╭─ Text extract

Hacker Newsnew | past | comments | ask | show | jobs | submitlogin

I'd be interested to learn how to add missing value support into an existing language. It's pervasive in R, so important for statistics, and it seems like it would be hard to patch onto an existing language.


How important is the distinction between NaN versus NA? I agree this is a subtle issue.


It is important - you cannot know whether NaN is coming from a computation or is really a missing value otherwise. In Numpy, we have the MaskedArray implementation to do this.


What does a NA value become when you extract it to a float? i.e. What is the behavior of X[0]?

It is somewhat confusing that python base types and numpy differ in behavior, for instance when dealing with inf or divide by zero exceptions. I think this gets to hadley's point that it will be hard to bolt on R to an existing language.


If X[0] is masked, it will return the value mask, of type MaskedConstant.

╰─
╭─ Raw records

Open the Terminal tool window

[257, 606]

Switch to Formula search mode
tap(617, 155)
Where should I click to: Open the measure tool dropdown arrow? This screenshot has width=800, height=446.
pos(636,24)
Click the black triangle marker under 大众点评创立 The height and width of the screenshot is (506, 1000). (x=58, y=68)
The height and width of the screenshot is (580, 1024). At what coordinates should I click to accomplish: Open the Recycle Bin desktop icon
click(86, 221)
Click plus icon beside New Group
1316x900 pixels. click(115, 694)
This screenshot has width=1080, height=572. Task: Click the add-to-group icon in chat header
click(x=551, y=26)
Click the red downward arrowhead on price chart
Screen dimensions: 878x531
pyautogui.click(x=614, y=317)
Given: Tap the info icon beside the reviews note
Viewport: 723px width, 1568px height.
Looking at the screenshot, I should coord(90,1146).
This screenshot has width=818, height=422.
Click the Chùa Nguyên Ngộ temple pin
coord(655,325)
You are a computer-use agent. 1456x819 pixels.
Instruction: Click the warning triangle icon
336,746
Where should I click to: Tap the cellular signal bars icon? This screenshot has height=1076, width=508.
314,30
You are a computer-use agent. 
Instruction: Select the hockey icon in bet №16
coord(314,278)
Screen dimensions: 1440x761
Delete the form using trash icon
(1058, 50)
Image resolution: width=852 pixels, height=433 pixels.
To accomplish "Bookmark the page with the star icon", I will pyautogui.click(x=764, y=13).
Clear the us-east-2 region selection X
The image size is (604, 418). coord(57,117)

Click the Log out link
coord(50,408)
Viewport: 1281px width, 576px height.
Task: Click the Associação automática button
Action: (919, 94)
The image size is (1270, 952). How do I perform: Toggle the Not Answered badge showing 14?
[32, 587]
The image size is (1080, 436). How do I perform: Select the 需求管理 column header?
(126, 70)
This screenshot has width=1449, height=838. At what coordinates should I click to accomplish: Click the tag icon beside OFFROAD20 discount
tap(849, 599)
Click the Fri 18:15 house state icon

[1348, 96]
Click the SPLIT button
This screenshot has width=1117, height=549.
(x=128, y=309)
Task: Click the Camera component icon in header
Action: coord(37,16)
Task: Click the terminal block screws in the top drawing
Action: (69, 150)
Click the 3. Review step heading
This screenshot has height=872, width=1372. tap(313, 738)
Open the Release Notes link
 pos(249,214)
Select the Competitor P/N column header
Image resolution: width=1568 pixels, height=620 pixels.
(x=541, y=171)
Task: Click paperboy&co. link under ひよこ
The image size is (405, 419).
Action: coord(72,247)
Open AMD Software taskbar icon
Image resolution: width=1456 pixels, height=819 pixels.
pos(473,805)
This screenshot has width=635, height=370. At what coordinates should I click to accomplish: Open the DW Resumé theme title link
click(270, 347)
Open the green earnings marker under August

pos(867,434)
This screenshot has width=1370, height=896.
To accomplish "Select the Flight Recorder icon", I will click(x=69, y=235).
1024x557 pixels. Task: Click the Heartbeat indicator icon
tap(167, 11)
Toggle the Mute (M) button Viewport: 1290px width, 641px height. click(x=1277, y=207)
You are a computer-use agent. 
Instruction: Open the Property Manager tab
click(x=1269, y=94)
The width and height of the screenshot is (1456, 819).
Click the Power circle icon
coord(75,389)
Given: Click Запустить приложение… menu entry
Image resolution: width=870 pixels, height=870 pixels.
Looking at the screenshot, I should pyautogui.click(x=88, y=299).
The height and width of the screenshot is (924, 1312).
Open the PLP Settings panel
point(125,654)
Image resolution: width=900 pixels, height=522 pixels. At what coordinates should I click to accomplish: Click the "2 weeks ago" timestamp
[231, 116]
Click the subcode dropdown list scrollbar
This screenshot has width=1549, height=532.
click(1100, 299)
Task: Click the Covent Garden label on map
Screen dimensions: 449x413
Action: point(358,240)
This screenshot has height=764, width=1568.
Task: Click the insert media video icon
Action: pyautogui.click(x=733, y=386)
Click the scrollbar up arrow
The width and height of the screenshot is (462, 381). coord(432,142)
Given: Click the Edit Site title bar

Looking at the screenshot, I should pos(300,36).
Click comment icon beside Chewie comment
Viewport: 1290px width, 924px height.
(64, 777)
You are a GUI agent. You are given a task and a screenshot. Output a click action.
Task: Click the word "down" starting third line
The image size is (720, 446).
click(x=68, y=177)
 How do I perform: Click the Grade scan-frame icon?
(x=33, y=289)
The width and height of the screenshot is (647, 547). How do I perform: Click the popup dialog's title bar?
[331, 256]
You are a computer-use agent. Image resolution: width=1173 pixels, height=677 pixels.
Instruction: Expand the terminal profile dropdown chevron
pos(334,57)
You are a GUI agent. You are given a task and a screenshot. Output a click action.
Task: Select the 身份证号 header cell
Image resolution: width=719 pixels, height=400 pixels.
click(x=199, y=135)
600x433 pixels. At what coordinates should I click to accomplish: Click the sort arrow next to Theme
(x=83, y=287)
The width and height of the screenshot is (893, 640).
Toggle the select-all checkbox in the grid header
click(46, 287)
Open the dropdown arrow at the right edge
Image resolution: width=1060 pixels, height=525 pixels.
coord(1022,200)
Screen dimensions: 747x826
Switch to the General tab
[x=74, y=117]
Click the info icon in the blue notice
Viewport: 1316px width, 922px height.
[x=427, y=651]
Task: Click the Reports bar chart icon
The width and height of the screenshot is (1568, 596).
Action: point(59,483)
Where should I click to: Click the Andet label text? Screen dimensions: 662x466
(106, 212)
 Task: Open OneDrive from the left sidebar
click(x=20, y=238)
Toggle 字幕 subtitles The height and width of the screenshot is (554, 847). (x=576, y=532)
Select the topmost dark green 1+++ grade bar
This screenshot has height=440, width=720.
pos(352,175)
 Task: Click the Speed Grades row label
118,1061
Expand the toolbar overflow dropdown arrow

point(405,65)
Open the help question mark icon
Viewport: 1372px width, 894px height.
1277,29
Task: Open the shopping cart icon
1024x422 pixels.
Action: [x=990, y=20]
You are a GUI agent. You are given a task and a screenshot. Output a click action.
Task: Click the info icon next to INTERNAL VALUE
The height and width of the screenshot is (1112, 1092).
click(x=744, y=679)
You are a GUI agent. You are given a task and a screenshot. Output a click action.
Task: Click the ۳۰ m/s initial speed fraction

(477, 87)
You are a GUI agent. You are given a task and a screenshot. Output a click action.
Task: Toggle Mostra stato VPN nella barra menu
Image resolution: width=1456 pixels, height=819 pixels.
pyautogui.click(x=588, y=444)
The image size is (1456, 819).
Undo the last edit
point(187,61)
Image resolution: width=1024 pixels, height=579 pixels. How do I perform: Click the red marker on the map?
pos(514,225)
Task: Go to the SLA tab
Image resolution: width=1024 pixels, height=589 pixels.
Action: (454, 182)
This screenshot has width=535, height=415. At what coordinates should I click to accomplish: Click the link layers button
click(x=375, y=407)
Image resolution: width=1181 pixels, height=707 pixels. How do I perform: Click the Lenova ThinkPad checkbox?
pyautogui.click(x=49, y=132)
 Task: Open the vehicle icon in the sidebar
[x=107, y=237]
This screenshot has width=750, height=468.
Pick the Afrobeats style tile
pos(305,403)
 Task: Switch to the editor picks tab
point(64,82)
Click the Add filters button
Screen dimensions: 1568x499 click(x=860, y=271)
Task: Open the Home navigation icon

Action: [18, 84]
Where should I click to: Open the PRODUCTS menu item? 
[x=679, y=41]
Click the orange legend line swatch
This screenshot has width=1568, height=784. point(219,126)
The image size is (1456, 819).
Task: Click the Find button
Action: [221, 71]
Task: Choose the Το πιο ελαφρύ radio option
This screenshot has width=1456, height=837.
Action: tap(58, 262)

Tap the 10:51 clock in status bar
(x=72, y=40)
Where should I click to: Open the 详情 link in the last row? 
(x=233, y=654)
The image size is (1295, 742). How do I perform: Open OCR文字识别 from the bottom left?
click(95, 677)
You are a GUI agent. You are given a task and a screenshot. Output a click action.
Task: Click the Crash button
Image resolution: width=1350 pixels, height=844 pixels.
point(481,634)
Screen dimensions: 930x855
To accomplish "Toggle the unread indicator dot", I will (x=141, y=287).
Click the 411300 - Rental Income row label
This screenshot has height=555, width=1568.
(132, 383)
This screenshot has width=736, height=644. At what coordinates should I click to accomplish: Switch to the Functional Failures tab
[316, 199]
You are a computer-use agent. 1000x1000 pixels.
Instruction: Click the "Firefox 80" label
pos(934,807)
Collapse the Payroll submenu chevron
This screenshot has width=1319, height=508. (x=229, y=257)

╰─

Reproduce verbatim the part of the missing-values thread that begins at the words "I'd be interested" and stops after "R to an existing language.". These records are separate material and have no connection to the missing-values thread.

I'd be interested to learn how to add missing value support into an existing language. It's pervasive in R, so important for statistics, and it seems like it would be hard to patch onto an existing language.


How important is the distinction between NaN versus NA? I agree this is a subtle issue.


It is important - you cannot know whether NaN is coming from a computation or is really a missing value otherwise. In Numpy, we have the MaskedArray implementation to do this.


What does a NA value become when you extract it to a float? i.e. What is the behavior of X[0]?

It is somewhat confusing that python base types and numpy differ in behavior, for instance when dealing with inf or divide by zero exceptions. I think this gets to hadley's point that it will be hard to bolt on R to an existing language.